======== EXTRACT PROVIDED ========

The IBM® PowerPC® 750GX processor contains separate instruction and data caches, along with a unified L2 cache. In order to use the caches efficiently, system software must properly initialize, configure, and when appropriate, flush and disable one or more of the caches. The code samples presented here are written for the 750GX processor, but unless otherwise noted, the basic algorithms remain the same for the IBM PowerPC 750FX and 750CXe processors. Refer to the appropriate User's Manual to ensure proper implementation (see Resources).
Cache size and attributes
Both the 750GX and 750FX have two separate 32KB instruction and data caches. The two caches in each of the two processors share the following attributes:
- 8-way set associative
- Pseudo least-recently-used replacement algorithm within each set
- Physically tagged
- 32-byte cache lines (blocks)
There are two coherency state bits for each data cache block, but only one coherency state bit for each instruction cache block.

======== GIVEN MATERIAL ========

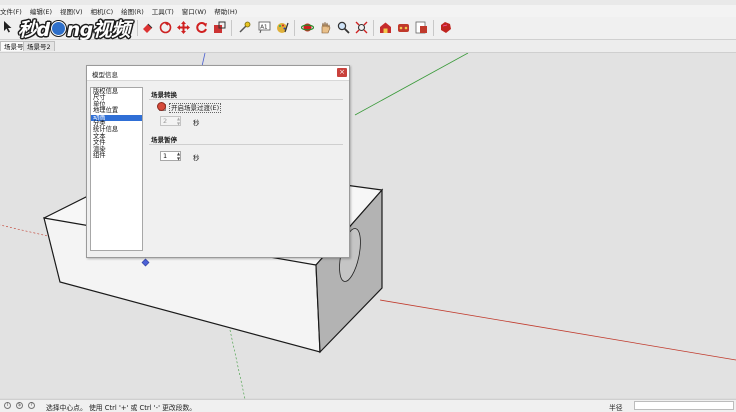  Describe the element at coordinates (325, 27) in the screenshot. I see `pan-icon` at that location.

========

> _TASK LIST_
1) In the passage on PowerPC 750GX caches, shorten the paragraph beginning "The IBM® PowerPC® 750GX processor contains" into a bulleted list that keeps its main facts.
2) List every attribute that the passage on PowerPC 750GX caches says the instruction and data caches share.
3) Write a continuation of the passage on PowerPC 750GX caches, beginning after its last sentence.

> _EXERCISE ANSWERS_
1)
- The 750GX has separate instruction and data caches plus a unified L2 cache.
- For efficient cache use, system software must initialize and configure the caches, and flush and disable them when appropriate.
- The code samples target the 750GX, but unless noted otherwise the basic algorithms also apply to the 750FX and 750CXe.
- Check the appropriate User's Manual for proper implementation.

2)
- 8-way set associative
- Pseudo least-recently-used replacement algorithm within each set
- Physically tagged
- 32-byte cache lines (blocks)

3)
Each processor also contains a unified L2 cache. The L2 in the 750FX is implemented with an internal two-way set-associative tag memory with 4096 tags per way, and an internal 512KB SRAM for data storage. The 750GX also uses a two-way set associative tag memory with 4096 tags per way, but uses an internal 1MB SRAM for data storage. In addition to the list of features shared with the 750FX L2 cache, the 750GX L2 cache also supports data-only and instruction-only modes (please refer to the respective chip User's Manuals listed in the Resources section for additional details).
The 750GX's L1 caches are controlled by programming specific bits in
the Hardware-Implementation-Dependent (HID0) Special Purpose Register.
With these bits, the user can invalidate, disable, and lock the
instruction and data caches. Access to the HID0 register is through the
instructions. To prevent accidentally overwriting other bits in the HID0
register, code should do read-modify-writes when updating the register.
The HID0 cache control bits are:
- DCFI (bit 21) - Data Cache Flash Invalidate.
Setting this bit will invalidate the entire data cache.
- DCE (bit 17) - Data Cache Enable.
Setting this bit to 1 enables the data cache, setting to 0 disables the cache.
- DLOCK (bit 19) - Data Cache Lock.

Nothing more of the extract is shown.